In any case, the crude accusation, with its implication of treachery, frightened me. I expect, as time goes by, I will be accused of being an ‘appeaser’ and of being against ‘British values’. And then what? An apparatus of thought policing is already in place in this country. By foolishly accepting bans on Muslim ‘extremists’, we have licensed public bodies to decide that other views, too, are ‘extremist’.

Britain desperately needs a Brexit party that will pursue British First policies rather than obediently falling into line with the neocons, who play the same role in the Conservative Party and Nu Labour wing that they do in the Republican Party and Clinton Democrat wing.

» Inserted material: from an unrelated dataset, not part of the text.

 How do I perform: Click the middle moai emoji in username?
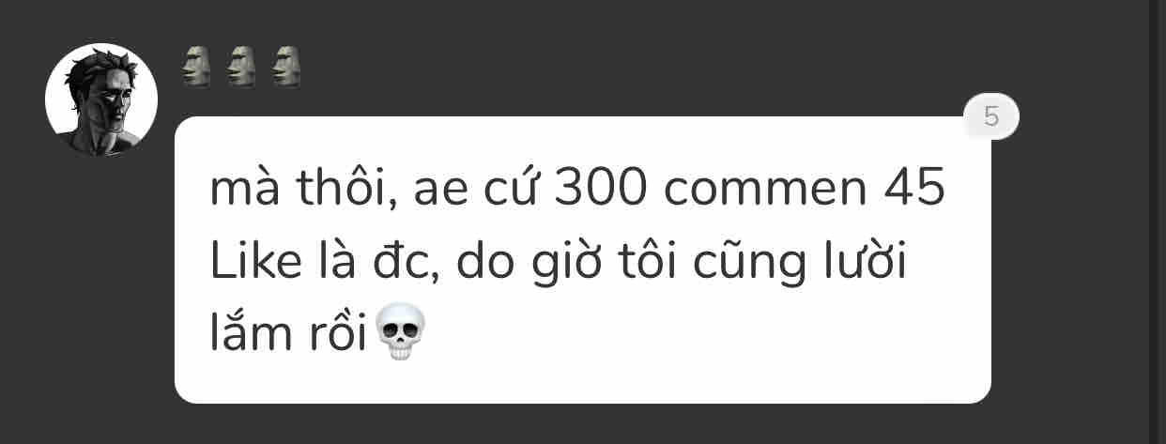pyautogui.click(x=241, y=67)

The remarkable thing about both Britain and the USA is the way so many of their citizens are willing to take arms, fight, and die in wars against neutrals of no interest to their nations while never raising a voice, let alone a finger, against the Invade the World, Invite the World internal enemies who are, at the very least, threatening the survival of both nations through immigration and war.


Spy for a spy

Russia responds to Great Britain’s diplomatic attack:

‘On March 17, Ambassador of Great Britain to Russia Laurie Bristow was summoned to the Foreign Ministry, where he was handed a note stating that in response to the provocative actions of the British side and groundless accusations against the Russian Federation with regard to the incident in Salisbury, UK on March 4, 2018, the Russian side has taken the following decisions in response.

‘Twenty-three diplomatic staff of the UK Embassy in Moscow are declared persona non grata and are to be expelled from Russia within a week.

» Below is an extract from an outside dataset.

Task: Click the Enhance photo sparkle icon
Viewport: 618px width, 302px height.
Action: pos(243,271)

‘Taking into account the disparity in the number of the two countries’ consular missions, the Russian Federation recalls its agreement on the opening and operation of the Consulate General of the United Kingdom in St Petersburg.

‘Respective procedures will be followed in accordance with international legal practice.

‘Due to the unregulated status of the British Council in the Russian Federation, its activities are terminated.

‘The British side is warned that in case of further unfriendly actions against Russia, the Russian side reserves the right to take further retaliatory measures.’

If the British are smart, they will declare victory and leave it at that. But I don’t think Theresa May is smart. The neocons want war with Russia and they are pressuring her to give it to them.